Therapeutic strategies for patent ductus arteriosus (PDA) in very preterm infants remain controversial. To identify infants likely to benefit from treatment, we analysed the efficacy of a first course of ibuprofen in small-for-gestational age (SGA) newborns.

Study design

This single-centre retrospective study included 185 infants born at 24+0–27+6 weeks of gestation with haemodynamically significant PDA, who were treated by intravenous ibuprofen (Pedea): 10 mg/kg on day one and 5 mg/kg on days two and three. Birth weight and gestational age (GA) were analysed with reference to the standard deviations from the Olsen growth curve to define GA-specific Z-scores for birth weights.
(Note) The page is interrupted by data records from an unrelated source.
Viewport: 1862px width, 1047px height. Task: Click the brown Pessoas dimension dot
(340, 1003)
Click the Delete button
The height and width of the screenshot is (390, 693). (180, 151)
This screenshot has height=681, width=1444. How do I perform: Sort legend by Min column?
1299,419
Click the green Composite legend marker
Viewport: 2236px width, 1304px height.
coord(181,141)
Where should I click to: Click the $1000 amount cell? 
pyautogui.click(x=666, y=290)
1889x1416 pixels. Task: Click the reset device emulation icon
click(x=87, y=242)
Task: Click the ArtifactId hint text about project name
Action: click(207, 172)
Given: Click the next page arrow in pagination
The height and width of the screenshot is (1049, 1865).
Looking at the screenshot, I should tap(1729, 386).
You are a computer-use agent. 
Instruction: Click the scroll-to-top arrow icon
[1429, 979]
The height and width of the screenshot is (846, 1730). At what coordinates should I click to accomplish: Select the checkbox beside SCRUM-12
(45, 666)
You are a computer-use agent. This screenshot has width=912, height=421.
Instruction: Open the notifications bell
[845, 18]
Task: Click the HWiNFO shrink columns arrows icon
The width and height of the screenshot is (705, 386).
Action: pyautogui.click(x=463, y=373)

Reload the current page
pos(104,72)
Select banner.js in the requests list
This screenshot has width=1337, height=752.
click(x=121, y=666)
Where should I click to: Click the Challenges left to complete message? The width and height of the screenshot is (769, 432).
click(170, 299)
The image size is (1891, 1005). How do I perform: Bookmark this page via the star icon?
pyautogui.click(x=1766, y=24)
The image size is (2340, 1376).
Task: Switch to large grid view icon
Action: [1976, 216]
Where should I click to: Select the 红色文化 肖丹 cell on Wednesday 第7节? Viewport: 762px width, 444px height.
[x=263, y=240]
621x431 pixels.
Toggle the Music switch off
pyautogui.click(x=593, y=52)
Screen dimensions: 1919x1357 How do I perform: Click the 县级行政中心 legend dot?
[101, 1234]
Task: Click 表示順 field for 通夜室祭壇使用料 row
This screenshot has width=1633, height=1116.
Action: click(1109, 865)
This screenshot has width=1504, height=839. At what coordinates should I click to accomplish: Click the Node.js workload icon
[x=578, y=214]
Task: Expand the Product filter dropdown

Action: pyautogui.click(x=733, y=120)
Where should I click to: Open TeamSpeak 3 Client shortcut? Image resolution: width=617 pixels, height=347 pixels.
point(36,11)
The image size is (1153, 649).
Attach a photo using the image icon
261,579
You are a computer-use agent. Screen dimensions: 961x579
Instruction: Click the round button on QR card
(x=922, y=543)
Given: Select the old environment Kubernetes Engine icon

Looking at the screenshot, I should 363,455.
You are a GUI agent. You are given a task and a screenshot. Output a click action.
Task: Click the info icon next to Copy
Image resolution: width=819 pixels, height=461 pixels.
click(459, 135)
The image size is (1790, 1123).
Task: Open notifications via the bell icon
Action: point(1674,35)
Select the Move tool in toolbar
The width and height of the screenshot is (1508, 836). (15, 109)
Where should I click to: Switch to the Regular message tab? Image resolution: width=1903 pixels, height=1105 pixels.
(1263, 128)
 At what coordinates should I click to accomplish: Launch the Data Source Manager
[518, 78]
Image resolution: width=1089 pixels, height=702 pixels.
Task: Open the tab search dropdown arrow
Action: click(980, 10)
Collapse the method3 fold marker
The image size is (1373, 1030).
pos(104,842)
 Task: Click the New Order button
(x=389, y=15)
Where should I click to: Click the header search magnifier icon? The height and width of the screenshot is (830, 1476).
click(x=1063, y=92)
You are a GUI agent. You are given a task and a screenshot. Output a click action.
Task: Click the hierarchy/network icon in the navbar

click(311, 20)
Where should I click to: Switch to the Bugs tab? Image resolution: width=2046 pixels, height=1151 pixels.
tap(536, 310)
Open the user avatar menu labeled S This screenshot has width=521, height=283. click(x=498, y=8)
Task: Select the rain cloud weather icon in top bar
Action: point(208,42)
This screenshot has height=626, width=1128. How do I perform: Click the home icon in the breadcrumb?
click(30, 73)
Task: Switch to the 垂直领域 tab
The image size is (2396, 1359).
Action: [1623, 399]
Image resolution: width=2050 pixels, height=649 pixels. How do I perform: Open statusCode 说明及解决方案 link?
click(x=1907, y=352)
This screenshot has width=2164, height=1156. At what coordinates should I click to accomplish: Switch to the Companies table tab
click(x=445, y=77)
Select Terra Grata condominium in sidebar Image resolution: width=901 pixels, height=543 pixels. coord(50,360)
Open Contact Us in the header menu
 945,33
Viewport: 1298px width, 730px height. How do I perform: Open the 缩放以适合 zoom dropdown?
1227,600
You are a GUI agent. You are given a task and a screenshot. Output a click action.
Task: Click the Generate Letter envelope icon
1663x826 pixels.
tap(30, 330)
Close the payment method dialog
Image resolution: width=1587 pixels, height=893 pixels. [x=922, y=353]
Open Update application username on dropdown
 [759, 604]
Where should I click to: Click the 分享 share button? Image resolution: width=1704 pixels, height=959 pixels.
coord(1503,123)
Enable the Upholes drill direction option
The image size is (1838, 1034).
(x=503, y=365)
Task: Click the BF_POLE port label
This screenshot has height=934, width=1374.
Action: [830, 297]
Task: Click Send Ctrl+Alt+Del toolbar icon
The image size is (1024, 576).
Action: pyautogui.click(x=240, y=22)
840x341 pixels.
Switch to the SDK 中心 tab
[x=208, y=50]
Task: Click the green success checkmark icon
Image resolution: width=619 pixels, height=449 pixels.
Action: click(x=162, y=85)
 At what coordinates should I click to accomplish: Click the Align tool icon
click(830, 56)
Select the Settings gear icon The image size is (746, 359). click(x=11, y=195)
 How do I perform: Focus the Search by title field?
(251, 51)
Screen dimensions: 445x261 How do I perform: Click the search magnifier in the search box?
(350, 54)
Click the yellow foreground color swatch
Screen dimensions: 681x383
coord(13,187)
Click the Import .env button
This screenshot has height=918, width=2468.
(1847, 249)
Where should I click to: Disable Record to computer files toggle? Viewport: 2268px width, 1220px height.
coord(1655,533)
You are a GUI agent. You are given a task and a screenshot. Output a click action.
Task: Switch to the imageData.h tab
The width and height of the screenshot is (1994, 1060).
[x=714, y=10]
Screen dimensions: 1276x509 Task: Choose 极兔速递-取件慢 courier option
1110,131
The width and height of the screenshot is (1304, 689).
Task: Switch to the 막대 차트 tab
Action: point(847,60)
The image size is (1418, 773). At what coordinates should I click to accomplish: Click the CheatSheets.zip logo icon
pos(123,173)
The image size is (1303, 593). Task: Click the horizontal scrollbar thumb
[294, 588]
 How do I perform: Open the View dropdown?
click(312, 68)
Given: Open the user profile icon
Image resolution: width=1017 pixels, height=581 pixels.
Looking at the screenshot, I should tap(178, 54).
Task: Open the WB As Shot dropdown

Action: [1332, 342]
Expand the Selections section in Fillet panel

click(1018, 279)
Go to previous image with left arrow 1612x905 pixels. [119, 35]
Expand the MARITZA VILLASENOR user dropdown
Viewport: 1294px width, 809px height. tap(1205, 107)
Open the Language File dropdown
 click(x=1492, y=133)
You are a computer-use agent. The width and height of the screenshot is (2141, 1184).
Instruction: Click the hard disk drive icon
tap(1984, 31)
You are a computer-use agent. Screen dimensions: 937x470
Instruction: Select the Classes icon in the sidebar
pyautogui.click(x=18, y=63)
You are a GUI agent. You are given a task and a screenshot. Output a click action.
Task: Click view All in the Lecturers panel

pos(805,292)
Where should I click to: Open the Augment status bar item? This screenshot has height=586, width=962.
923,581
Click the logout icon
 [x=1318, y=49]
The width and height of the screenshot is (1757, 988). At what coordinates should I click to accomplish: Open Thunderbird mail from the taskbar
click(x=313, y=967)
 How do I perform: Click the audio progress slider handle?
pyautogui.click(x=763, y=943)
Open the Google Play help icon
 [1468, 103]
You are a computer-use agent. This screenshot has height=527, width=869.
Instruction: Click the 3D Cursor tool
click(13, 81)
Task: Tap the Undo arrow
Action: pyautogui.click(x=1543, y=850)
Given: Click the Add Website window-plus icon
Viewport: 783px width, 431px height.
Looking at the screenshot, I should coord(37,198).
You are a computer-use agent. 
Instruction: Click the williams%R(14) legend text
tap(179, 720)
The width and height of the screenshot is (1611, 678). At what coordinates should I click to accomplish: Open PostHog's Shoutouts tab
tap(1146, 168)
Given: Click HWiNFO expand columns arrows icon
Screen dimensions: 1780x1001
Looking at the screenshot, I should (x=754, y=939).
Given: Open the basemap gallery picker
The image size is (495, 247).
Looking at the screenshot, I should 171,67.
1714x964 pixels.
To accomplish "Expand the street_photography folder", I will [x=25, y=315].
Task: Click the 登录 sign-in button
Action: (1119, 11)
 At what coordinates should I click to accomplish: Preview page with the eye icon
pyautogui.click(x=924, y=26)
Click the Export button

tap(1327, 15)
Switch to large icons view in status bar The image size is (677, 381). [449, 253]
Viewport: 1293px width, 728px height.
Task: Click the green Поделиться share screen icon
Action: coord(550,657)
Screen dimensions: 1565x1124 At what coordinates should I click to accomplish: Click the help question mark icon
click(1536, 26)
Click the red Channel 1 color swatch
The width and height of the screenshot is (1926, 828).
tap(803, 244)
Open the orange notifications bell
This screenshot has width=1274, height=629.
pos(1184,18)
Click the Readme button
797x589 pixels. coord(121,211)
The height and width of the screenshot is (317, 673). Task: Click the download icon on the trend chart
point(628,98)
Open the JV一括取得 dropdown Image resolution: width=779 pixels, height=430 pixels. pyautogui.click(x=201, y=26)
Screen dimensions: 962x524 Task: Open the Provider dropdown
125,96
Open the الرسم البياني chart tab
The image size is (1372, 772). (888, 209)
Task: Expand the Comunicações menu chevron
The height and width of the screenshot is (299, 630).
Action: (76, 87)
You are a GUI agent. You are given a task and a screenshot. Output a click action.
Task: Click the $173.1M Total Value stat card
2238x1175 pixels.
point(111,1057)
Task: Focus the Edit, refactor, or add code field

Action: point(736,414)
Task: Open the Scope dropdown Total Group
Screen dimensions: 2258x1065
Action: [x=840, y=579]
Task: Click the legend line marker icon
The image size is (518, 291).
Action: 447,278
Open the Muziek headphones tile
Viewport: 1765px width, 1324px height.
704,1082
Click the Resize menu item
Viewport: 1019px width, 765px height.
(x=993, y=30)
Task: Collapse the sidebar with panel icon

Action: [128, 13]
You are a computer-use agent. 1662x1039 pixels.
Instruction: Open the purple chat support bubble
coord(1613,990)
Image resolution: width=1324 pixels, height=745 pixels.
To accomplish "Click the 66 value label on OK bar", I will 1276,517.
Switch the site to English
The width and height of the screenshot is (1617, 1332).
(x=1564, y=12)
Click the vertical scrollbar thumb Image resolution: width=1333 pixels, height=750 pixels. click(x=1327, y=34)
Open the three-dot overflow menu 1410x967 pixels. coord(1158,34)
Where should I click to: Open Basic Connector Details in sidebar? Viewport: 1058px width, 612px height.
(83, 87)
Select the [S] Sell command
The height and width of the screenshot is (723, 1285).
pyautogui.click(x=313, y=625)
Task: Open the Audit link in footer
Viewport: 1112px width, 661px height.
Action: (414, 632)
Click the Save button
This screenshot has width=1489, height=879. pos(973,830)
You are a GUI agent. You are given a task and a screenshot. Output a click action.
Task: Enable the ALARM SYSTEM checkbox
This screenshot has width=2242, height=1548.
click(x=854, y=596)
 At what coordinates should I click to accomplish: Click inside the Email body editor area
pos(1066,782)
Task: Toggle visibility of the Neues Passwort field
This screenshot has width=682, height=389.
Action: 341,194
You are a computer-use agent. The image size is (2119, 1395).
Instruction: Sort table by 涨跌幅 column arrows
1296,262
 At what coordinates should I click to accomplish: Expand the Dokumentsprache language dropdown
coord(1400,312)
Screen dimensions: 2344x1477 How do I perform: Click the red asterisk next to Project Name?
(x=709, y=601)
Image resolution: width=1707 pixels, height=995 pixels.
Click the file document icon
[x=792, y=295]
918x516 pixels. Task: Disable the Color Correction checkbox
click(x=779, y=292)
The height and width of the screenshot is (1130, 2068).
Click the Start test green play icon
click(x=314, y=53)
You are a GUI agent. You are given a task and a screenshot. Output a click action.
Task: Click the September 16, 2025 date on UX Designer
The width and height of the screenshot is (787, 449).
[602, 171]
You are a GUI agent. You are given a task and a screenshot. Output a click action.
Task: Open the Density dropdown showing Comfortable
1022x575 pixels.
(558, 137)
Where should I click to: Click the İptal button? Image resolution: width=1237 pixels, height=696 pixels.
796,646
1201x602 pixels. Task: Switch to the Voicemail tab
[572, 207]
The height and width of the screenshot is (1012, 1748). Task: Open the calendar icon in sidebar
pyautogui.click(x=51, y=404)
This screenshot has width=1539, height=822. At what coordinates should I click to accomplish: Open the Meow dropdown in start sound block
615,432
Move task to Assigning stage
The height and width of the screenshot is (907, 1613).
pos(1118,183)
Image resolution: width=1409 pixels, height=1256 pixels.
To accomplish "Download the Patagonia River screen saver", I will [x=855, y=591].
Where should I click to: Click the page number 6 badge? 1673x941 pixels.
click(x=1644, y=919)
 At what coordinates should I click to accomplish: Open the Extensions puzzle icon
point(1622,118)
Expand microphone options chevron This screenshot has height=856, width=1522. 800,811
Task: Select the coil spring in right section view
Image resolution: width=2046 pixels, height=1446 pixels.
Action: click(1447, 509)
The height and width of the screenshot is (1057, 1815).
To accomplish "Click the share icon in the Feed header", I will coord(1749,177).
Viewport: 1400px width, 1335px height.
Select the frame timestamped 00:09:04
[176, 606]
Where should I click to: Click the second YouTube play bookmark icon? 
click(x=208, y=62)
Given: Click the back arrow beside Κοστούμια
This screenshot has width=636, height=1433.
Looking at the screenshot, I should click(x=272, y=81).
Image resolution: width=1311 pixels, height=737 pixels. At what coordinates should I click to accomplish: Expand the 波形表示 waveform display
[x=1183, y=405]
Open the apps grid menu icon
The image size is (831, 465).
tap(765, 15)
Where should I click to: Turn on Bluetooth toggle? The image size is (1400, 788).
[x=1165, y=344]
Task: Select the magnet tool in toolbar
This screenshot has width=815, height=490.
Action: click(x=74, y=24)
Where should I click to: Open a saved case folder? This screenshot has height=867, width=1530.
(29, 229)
The efficacy of treatment was evaluated by echocardiography 48 hours after the last dose of ibuprofen. The primary outcome was failure of the first course of ibuprofen associated in a composite criterion with the most severe outcomes.

Results

The risk of treatment failure increased according to a continuous gradient in SGA neonates. A higher risk was observed on multiple regression analysis (crude OR: 3.8; 95% CI 1.2–12.3] p = 0.02; adjusted OR: 12.8; 95% CI 2.3–70.5] p=0.003).

Conclusion

There is a linear relationship between infant birth weight and PDA treatment: the failure rate of a first course of ibuprofen increases with increasing degree of growth restriction.